Picture of the Month

Author Affiliations

From the Departments of Pediatrics (Drs Bryk and Weizman), Pediatric Surgery (Dr Kurzbart), Radiology (Dr Shulman), and Pathology (Dr Maor), Soroka Medical Center, Ben-Gurion University of the Negev, Beer-Sheva, Israel, and the Department of Pediatrics, The Children's Hospital of Philadelphia (Pa) (Dr Tunnessen).

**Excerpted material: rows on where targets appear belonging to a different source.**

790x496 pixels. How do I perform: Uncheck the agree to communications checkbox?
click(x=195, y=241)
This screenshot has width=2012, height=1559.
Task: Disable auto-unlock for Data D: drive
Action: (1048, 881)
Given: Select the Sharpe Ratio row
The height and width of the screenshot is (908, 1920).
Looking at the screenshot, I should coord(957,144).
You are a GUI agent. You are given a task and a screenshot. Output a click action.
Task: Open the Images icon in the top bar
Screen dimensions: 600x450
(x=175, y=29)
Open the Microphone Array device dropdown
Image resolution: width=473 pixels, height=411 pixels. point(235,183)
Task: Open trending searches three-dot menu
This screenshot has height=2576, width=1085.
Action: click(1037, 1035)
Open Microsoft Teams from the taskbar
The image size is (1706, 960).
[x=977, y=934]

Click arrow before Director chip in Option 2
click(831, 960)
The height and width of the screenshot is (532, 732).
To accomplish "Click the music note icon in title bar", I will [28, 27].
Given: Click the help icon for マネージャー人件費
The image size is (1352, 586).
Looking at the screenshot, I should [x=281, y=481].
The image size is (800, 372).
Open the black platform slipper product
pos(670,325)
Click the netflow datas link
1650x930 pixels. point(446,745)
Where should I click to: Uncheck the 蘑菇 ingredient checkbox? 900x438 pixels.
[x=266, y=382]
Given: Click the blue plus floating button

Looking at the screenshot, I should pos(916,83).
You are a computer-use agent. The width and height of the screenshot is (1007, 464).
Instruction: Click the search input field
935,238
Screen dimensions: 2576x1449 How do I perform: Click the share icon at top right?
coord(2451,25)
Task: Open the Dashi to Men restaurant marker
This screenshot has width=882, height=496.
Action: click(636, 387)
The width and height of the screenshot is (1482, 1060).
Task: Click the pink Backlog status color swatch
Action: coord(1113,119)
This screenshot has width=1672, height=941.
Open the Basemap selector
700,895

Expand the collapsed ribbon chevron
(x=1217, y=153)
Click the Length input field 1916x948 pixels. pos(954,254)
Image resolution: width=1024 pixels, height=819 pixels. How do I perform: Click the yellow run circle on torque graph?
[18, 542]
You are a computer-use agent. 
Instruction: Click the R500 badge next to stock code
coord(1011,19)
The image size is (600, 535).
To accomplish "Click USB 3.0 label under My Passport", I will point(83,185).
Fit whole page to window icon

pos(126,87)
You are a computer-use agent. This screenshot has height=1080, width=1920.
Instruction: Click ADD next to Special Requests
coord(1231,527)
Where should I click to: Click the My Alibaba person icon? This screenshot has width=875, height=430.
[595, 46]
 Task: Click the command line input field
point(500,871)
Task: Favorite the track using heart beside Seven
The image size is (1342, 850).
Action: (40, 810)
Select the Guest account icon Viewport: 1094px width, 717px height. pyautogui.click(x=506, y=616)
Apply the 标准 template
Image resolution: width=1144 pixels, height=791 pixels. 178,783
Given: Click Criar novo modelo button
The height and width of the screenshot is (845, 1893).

Arch Pediatr Adolesc Med. 1995;149(2):197-198. doi:10.1001/archpedi.1995.02170140079013

A 9-MONTH-OLD boy was referred for evaluation of severe perianal disease and suspected sexual abuse. The relevant medical history was unremarkable except for chronic, recurring diarrhea. On physical examination, the infant was pale, ill-looking, and malnourished. Severe perianal inflammation was present along with anal fissures and skin tags (Figure 1). Diarrheal stool with mucus and streaks of blood was passed. Significant laboratory data included a hemoglobin level of 9.5 g/dL, white blood cell count of 26.0×109/L, erythrocyte sedimentation rate of 85 mm/h, and a stool smear showing a large number of leukocytes. Stool specimens for culture and parasite examination were negative. A barium enema (Figure 2) and, eventually, a colectomy (Figure 3) were performed. A microscopic section of the colon is shown in Figure 4.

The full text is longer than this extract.